Zijn soepele tekenstijl en kolderieke inhoud beïnvloedden Kamagurka, Herr Seele, Jean-Pol, Willy Linthout en Urbanus, Windig en De Jong, Luc Cromheecke, Johan De Moor, Merho, Martin Lodewijk, Hector Leemans, Jan Bosschaert, Dirk Stallaert, Marc Legendre, Erik Meynen,...

Trivia
• Koning Boudewijn was een fan van Nero.
• Marc Sleen heeft een gastrol in Bakelandt en als Jan Borluut de Gentenaar in het Rode Ridder-album De Leeuw van Vlaanderen door Karel Biddeloo.

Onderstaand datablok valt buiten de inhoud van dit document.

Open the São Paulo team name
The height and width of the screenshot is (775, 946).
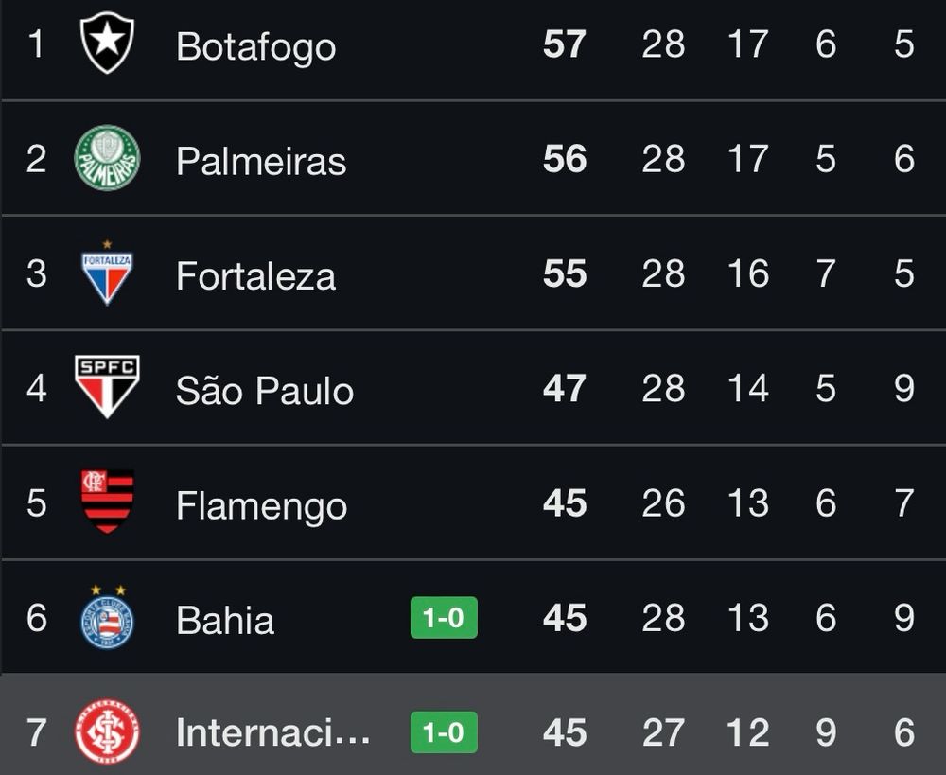[265, 389]
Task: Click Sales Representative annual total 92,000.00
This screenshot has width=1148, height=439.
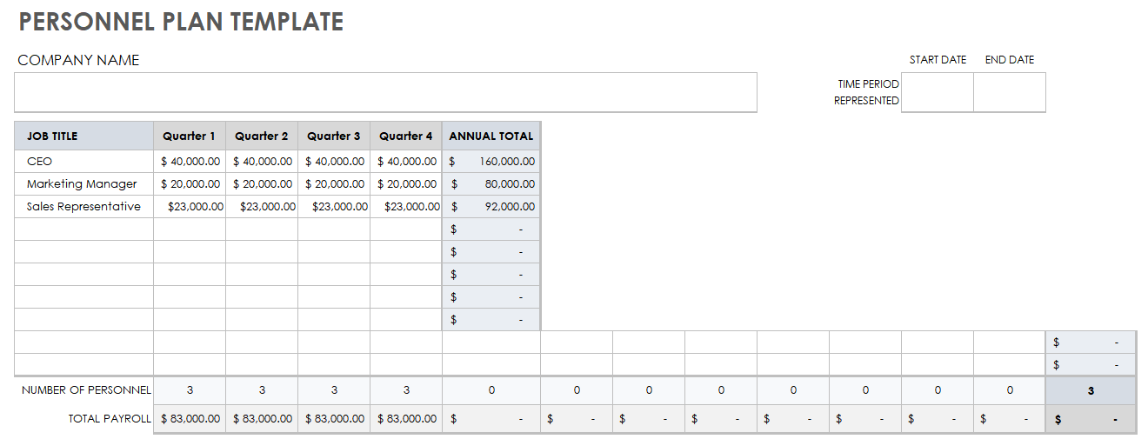Action: (491, 207)

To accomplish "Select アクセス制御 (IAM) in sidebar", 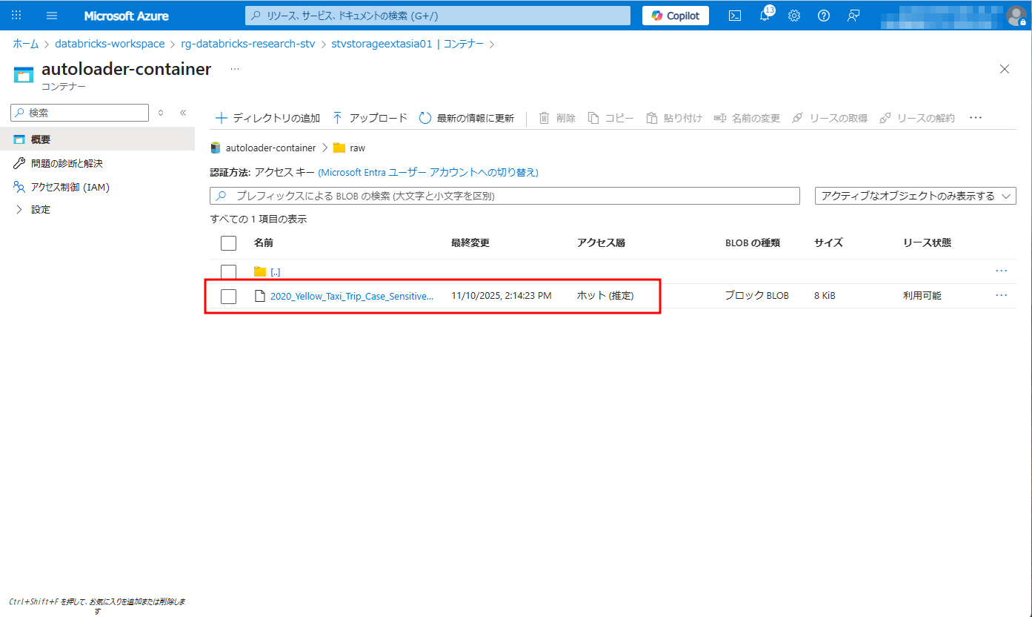I will [x=70, y=187].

• In de Urbanus-strips zijn er ontelbare verwijzingen naar Marc Sleen en zijn strips terug te vinden.
- In het album Urbanus op Uranus zoekt Urbanus een raket om naar de planeet Uranus te vliegen. Hij besluit aan te bellen bij Marc Sleen. Nero doet open en Urbanus wordt bij de tekenaar binnengelaten. Wanneer Adhemar echter met zijn raket door het dak neerstort, verandert Urbanus van idee.
- In De Tenor van Tollembeek wordt Urbanus een tenor. Om op zijn populariteit in te spelen schakelt zijn manager een striptekenaar in: Willy Lintworm, een parodie op Willy Linthout. Hij wordt opgedragen albums rond Urbanus te tekenen. Omdat hij echter niet genoeg inspiratie heeft besluit hij verschillende Nero-albums over te tekenen want "Marc Sleen zal daar wel niks van zeggen."

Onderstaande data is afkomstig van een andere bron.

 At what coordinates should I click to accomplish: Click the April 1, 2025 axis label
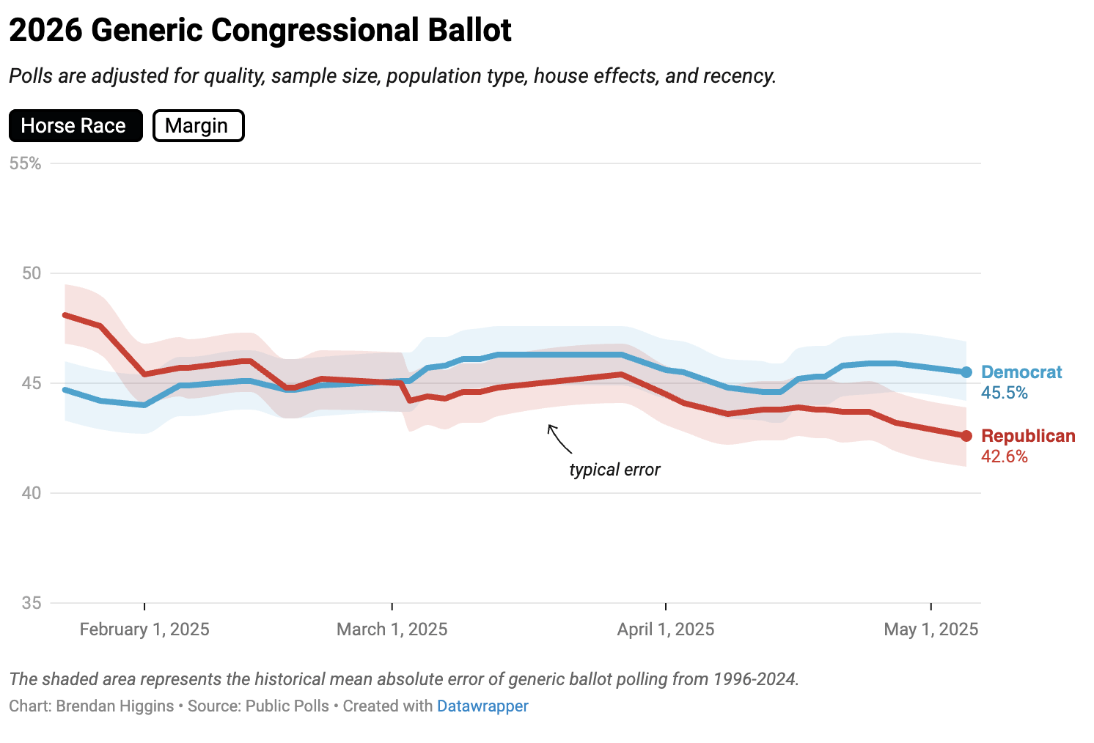pyautogui.click(x=665, y=629)
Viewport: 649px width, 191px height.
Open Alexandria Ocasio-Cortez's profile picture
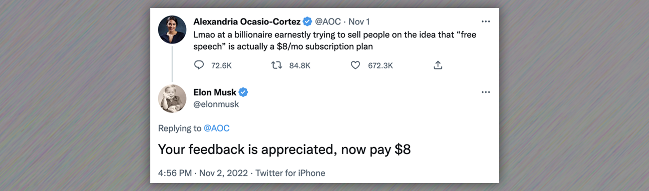[x=172, y=30]
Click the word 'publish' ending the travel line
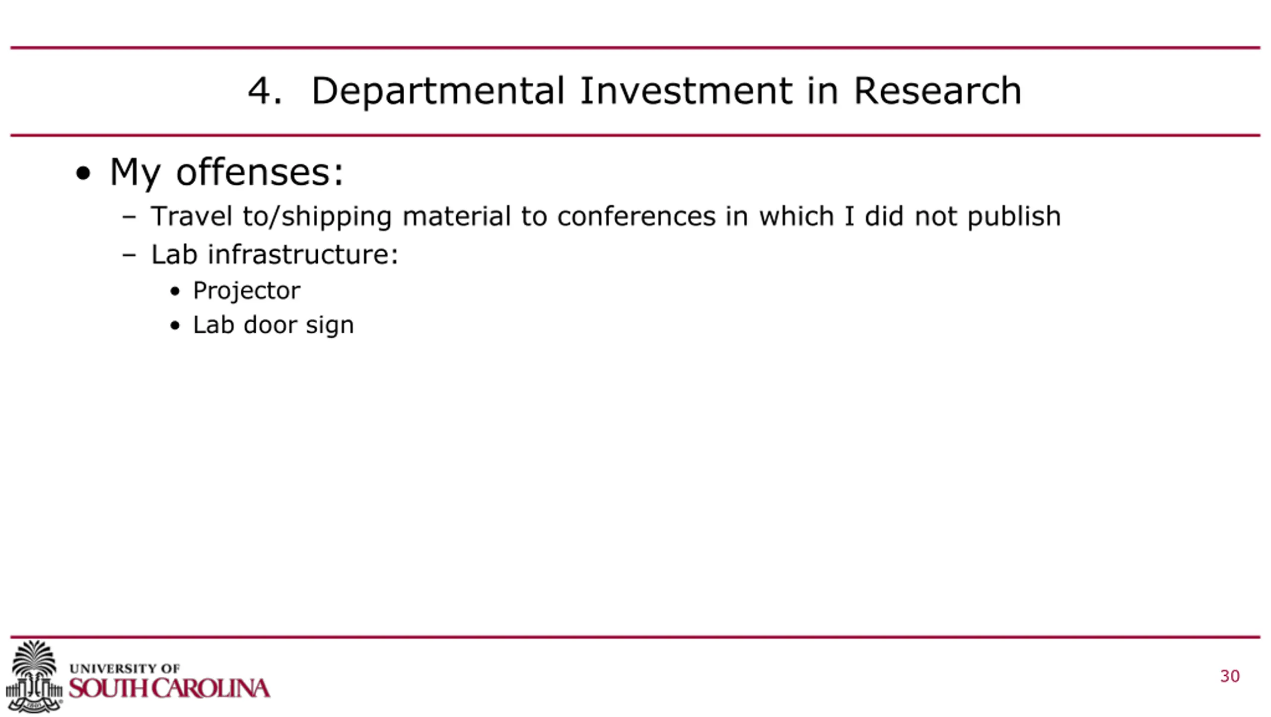 click(x=1014, y=216)
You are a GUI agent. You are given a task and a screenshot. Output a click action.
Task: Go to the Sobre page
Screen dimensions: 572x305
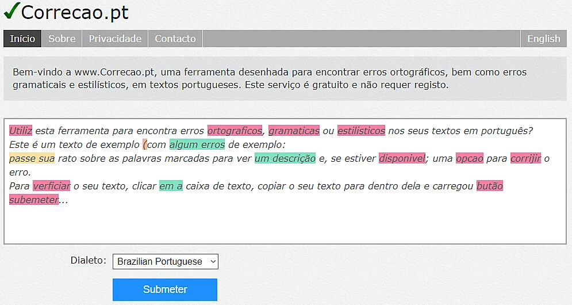62,39
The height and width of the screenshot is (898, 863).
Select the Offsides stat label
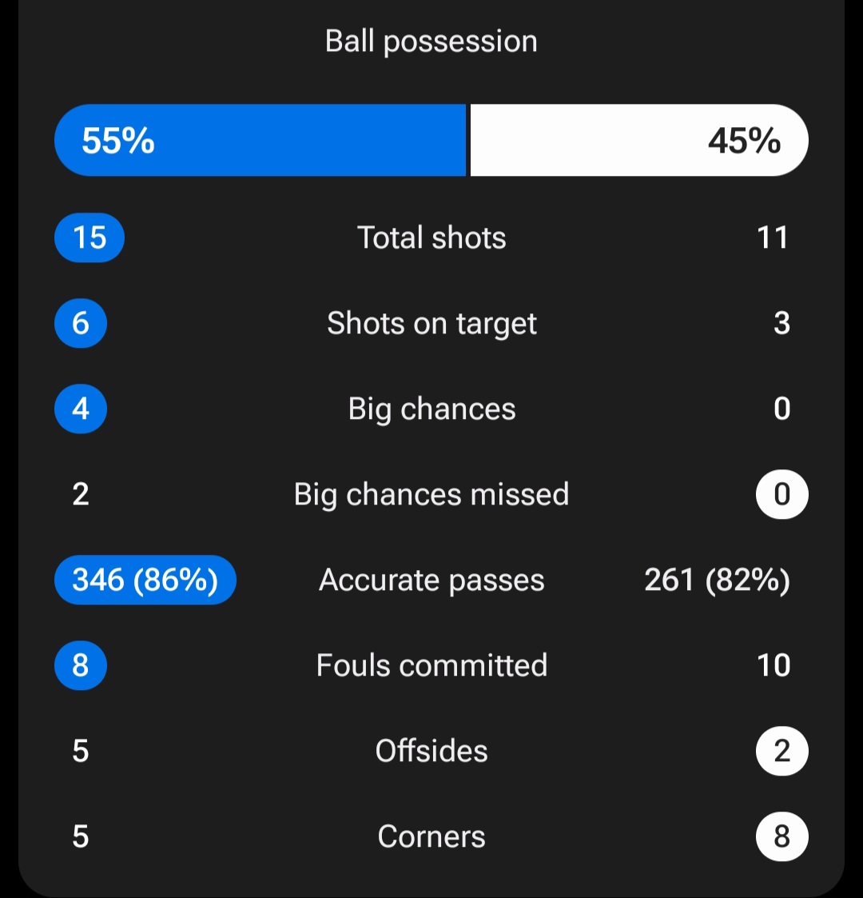(432, 751)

• De eerste strip van Willy Linthout was overigens een parodie op Nero, genaamd De Zeven van Zeveneken. Urbanus is op zijn beurt goed bevriend met Marc Sleen en zong in 2002 een ode aan de man, verkleed als Bolleke.
• Omdat een Masaidokter Marc Sleen tijdens een van zijn safari's voorspeld had dat hij in 1991 in Afrika door een kudde olifanten vertrappeld zou worden ging Marc Sleen dat jaar niet op safari.
• Marc Sleen is een van de striptekenaars die een eigen tentoonstellingsruimte heeft in het Belgisch stripmuseum. Hij is ook een van de beheerders ervan.
• Hij is ereburger van maar liefst drie gemeentes: Hulshout (1981), Sint-Niklaas (1984) en de gemeente Sleen in Nederland.
• De traditionele wafelenbak, die voor het eerst plaatsvond in het album De Juweleneter, maar pas vanaf Het Groene Vuur (1965) aan het einde van elk Nero-verhaal gehouden wordt, werd even typisch voor het einde van elk Nero-verhaal als Lucky Luke die "I'm a poor lonesome cowboy" zingt, Wiskes knipoog of het feestbanket in Asterix. In het Kiekeboe-album De Zwarte Zonnekoning merkt Konstantinopel op het einde van het verhaal op dat wanneer er bij het buffet ook wafels aanwezig waren het op een Nero-album zou lijken.
• Aan het einde van het Suske en Wiske-album De Krimson Crisis worden Suske, Wiske, Lambik, Jerom en Tante Sidonia uitgenodigd voor een wafelbak bij Nero.
• Het Nero-album Het Rattenkasteel werd tot een opera bewerkt door Arne Sierens (regie), Vincent D'Hondt (dirigent) en Johan De Smet (componist).
• Nero, het hondje van Carmen Waterslaeghers in de Vlaamse televisiereeks F.C. De Kampioenen is vernoemd naar Nero. In de aflevering waarin ze een naam voor hem zoekt valt haar oog op een krantenpagina met de avonturen van Nero en zo kreeg het dier zijn naam.